> **SUPPLIED ENTRIES**:
——————————
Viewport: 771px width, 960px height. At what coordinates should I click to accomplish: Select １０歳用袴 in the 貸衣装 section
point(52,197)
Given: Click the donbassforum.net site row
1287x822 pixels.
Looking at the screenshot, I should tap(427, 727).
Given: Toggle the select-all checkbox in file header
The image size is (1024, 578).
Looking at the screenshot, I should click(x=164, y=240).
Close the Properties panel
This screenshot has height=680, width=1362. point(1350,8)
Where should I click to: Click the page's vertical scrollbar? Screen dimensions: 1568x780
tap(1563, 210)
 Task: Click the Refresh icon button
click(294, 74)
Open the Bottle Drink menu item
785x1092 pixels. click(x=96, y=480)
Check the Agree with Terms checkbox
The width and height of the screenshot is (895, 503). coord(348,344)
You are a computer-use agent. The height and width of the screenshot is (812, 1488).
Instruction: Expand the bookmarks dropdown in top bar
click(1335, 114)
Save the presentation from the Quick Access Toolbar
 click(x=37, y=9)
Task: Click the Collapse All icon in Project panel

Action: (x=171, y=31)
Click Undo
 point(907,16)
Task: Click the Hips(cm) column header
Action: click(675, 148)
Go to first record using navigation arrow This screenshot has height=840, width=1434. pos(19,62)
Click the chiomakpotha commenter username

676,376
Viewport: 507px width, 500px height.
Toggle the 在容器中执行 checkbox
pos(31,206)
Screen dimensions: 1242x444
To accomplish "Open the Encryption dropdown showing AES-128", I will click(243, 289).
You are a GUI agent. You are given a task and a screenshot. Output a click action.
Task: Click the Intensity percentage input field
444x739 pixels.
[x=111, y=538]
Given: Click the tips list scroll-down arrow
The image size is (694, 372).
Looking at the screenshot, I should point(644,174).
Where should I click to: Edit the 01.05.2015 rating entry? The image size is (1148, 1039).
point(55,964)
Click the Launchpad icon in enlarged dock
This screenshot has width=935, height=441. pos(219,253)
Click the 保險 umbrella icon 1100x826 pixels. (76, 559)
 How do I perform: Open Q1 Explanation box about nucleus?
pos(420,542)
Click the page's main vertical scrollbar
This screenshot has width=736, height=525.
——————————
Please write out the entries above in full, exactly as they read.

> **SOLUTION TO THIS EXERCISE**:
Viewport: 771px width, 960px height. At what coordinates should I click to accomplish: Select １０歳用袴 in the 貸衣装 section
point(52,197)
Given: Click the donbassforum.net site row
1287x822 pixels.
Looking at the screenshot, I should tap(427, 727).
Given: Toggle the select-all checkbox in file header
The image size is (1024, 578).
Looking at the screenshot, I should click(x=164, y=240).
Close the Properties panel
This screenshot has height=680, width=1362. point(1350,8)
Where should I click to: Click the page's vertical scrollbar? Screen dimensions: 1568x780
tap(1563, 210)
 Task: Click the Refresh icon button
click(294, 74)
Open the Bottle Drink menu item
785x1092 pixels. click(x=96, y=480)
Check the Agree with Terms checkbox
The width and height of the screenshot is (895, 503). coord(348,344)
You are a computer-use agent. The height and width of the screenshot is (812, 1488).
Instruction: Expand the bookmarks dropdown in top bar
click(1335, 114)
Save the presentation from the Quick Access Toolbar
 click(x=37, y=9)
Task: Click the Collapse All icon in Project panel

Action: (x=171, y=31)
Click Undo
 point(907,16)
Task: Click the Hips(cm) column header
Action: click(675, 148)
Go to first record using navigation arrow This screenshot has height=840, width=1434. pos(19,62)
Click the chiomakpotha commenter username

676,376
Viewport: 507px width, 500px height.
Toggle the 在容器中执行 checkbox
pos(31,206)
Screen dimensions: 1242x444
To accomplish "Open the Encryption dropdown showing AES-128", I will click(243, 289).
You are a GUI agent. You are given a task and a screenshot. Output a click action.
Task: Click the Intensity percentage input field
444x739 pixels.
[x=111, y=538]
Given: Click the tips list scroll-down arrow
The image size is (694, 372).
Looking at the screenshot, I should point(644,174).
Where should I click to: Edit the 01.05.2015 rating entry? The image size is (1148, 1039).
point(55,964)
Click the Launchpad icon in enlarged dock
This screenshot has width=935, height=441. pos(219,253)
Click the 保險 umbrella icon 1100x826 pixels. (76, 559)
 How do I perform: Open Q1 Explanation box about nucleus?
pos(420,542)
Click the page's main vertical scrollbar
This screenshot has width=736, height=525.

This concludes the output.